EXERCISE BRIEF: From the line below that contains "Task: Open the All Charts tab" to the line that contains "Image resolution: width=415", repeat every line exactly, both ends included, and nothing else.
★ ★ ★
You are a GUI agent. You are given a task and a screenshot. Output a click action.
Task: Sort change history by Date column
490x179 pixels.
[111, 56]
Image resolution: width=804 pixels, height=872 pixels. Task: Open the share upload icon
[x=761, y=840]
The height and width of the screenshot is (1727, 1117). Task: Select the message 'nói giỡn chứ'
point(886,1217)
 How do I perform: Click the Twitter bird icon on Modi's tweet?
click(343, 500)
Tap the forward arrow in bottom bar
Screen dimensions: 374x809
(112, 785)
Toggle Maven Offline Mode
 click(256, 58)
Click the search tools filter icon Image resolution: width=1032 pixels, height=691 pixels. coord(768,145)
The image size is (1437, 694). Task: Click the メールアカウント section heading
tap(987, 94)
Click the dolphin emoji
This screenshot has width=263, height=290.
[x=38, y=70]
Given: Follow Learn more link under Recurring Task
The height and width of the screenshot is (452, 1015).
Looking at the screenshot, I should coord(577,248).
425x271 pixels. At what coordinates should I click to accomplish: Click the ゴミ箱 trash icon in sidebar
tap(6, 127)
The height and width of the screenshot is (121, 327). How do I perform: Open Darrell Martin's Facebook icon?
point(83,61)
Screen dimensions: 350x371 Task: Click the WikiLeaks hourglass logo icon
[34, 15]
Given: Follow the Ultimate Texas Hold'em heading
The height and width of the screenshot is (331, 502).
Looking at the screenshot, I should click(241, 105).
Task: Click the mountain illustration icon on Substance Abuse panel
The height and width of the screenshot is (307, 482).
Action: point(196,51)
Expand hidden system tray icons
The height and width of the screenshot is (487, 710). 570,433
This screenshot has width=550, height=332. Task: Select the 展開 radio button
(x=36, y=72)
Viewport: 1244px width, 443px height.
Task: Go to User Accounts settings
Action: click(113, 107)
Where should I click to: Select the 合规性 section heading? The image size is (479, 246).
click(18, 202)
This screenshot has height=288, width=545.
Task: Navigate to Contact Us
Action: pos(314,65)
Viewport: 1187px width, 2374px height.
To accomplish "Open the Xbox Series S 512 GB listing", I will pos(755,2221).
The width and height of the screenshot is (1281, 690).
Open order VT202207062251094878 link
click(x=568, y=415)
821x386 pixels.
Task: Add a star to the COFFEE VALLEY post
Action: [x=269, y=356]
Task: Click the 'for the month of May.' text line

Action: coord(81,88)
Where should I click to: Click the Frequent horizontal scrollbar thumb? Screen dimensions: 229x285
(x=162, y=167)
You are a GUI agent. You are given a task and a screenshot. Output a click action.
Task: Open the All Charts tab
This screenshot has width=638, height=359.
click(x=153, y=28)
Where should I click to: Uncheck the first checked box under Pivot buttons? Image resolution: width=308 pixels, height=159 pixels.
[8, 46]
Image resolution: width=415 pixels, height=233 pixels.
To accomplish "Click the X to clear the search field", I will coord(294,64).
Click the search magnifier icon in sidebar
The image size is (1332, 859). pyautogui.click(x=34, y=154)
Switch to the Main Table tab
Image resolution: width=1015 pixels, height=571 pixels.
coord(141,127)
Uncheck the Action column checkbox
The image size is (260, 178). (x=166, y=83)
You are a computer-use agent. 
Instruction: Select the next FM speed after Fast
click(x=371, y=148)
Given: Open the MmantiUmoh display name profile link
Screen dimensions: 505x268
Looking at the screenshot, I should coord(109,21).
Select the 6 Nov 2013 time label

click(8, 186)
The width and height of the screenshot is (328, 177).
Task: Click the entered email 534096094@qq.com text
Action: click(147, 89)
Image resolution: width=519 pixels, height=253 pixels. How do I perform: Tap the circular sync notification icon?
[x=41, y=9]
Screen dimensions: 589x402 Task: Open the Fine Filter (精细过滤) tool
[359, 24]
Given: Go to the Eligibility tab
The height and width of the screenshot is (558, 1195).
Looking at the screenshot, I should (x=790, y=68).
★ ★ ★
EXERCISE ANSWER:
Task: Open the All Charts tab
This screenshot has width=638, height=359.
click(x=153, y=28)
Where should I click to: Uncheck the first checked box under Pivot buttons? Image resolution: width=308 pixels, height=159 pixels.
[8, 46]
Image resolution: width=415 pixels, height=233 pixels.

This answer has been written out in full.